For every record here, output an exact copy.

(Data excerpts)
****************

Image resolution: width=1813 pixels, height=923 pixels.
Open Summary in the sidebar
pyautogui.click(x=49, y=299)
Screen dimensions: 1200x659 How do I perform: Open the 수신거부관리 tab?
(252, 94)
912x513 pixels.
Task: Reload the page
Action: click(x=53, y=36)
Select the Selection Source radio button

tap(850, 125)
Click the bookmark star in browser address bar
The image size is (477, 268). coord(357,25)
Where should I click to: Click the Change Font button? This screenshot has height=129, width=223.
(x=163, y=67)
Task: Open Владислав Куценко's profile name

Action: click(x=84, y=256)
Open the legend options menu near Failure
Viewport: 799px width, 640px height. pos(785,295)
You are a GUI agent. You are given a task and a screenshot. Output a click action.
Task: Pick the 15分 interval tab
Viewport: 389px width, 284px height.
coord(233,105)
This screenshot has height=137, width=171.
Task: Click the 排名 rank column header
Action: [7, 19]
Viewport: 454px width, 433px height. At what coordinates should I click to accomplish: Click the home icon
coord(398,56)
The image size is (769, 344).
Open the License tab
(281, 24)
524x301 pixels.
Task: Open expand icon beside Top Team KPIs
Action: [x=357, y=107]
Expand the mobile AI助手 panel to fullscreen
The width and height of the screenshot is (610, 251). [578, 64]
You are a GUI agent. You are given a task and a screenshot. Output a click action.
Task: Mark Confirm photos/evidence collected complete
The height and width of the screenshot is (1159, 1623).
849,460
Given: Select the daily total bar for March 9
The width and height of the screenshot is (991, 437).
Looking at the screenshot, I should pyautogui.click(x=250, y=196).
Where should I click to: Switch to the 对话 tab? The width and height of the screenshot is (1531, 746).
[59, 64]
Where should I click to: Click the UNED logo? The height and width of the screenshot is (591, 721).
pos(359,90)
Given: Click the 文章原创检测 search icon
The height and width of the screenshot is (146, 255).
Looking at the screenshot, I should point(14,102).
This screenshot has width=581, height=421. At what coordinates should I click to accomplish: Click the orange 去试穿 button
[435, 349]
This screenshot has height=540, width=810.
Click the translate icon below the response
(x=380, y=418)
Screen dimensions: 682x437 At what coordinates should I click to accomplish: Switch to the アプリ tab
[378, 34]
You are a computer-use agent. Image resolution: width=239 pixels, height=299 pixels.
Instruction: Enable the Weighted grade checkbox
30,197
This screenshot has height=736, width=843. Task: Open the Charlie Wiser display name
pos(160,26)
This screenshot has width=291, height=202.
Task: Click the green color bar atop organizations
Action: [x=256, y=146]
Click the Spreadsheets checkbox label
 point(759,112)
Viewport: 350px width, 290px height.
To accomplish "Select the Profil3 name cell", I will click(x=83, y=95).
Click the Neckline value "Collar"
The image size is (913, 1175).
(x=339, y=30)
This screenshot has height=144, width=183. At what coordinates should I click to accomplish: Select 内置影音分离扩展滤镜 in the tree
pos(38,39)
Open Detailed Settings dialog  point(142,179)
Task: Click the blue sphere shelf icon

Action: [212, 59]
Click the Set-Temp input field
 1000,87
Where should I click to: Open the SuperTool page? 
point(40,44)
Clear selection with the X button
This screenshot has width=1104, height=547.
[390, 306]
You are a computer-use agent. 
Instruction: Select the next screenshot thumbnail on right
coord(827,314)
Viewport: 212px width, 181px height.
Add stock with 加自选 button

****************

== OUTPUT OF THE EXERCISE ==
Image resolution: width=1813 pixels, height=923 pixels.
Open Summary in the sidebar
pyautogui.click(x=49, y=299)
Screen dimensions: 1200x659 How do I perform: Open the 수신거부관리 tab?
(252, 94)
912x513 pixels.
Task: Reload the page
Action: click(x=53, y=36)
Select the Selection Source radio button

tap(850, 125)
Click the bookmark star in browser address bar
The image size is (477, 268). coord(357,25)
Where should I click to: Click the Change Font button? This screenshot has height=129, width=223.
(x=163, y=67)
Task: Open Владислав Куценко's profile name

Action: click(x=84, y=256)
Open the legend options menu near Failure
Viewport: 799px width, 640px height. pos(785,295)
You are a GUI agent. You are given a task and a screenshot. Output a click action.
Task: Pick the 15分 interval tab
Viewport: 389px width, 284px height.
coord(233,105)
This screenshot has height=137, width=171.
Task: Click the 排名 rank column header
Action: [7, 19]
Viewport: 454px width, 433px height. At what coordinates should I click to accomplish: Click the home icon
coord(398,56)
The image size is (769, 344).
Open the License tab
(281, 24)
524x301 pixels.
Task: Open expand icon beside Top Team KPIs
Action: [x=357, y=107]
Expand the mobile AI助手 panel to fullscreen
The width and height of the screenshot is (610, 251). [578, 64]
You are a GUI agent. You are given a task and a screenshot. Output a click action.
Task: Mark Confirm photos/evidence collected complete
The height and width of the screenshot is (1159, 1623).
849,460
Given: Select the daily total bar for March 9
The width and height of the screenshot is (991, 437).
Looking at the screenshot, I should pyautogui.click(x=250, y=196).
Where should I click to: Switch to the 对话 tab? The width and height of the screenshot is (1531, 746).
[59, 64]
Where should I click to: Click the UNED logo? The height and width of the screenshot is (591, 721).
pos(359,90)
Given: Click the 文章原创检测 search icon
The height and width of the screenshot is (146, 255).
Looking at the screenshot, I should point(14,102).
This screenshot has width=581, height=421. At what coordinates should I click to accomplish: Click the orange 去试穿 button
[435, 349]
This screenshot has height=540, width=810.
Click the translate icon below the response
(x=380, y=418)
Screen dimensions: 682x437 At what coordinates should I click to accomplish: Switch to the アプリ tab
[378, 34]
You are a computer-use agent. Image resolution: width=239 pixels, height=299 pixels.
Instruction: Enable the Weighted grade checkbox
30,197
This screenshot has height=736, width=843. Task: Open the Charlie Wiser display name
pos(160,26)
This screenshot has width=291, height=202.
Task: Click the green color bar atop organizations
Action: [x=256, y=146]
Click the Spreadsheets checkbox label
 point(759,112)
Viewport: 350px width, 290px height.
To accomplish "Select the Profil3 name cell", I will click(x=83, y=95).
Click the Neckline value "Collar"
The image size is (913, 1175).
(x=339, y=30)
This screenshot has height=144, width=183. At what coordinates should I click to accomplish: Select 内置影音分离扩展滤镜 in the tree
pos(38,39)
Open Detailed Settings dialog  point(142,179)
Task: Click the blue sphere shelf icon

Action: [212, 59]
Click the Set-Temp input field
 1000,87
Where should I click to: Open the SuperTool page? 
point(40,44)
Clear selection with the X button
This screenshot has width=1104, height=547.
[390, 306]
You are a computer-use agent. 
Instruction: Select the next screenshot thumbnail on right
coord(827,314)
Viewport: 212px width, 181px height.
Add stock with 加自选 button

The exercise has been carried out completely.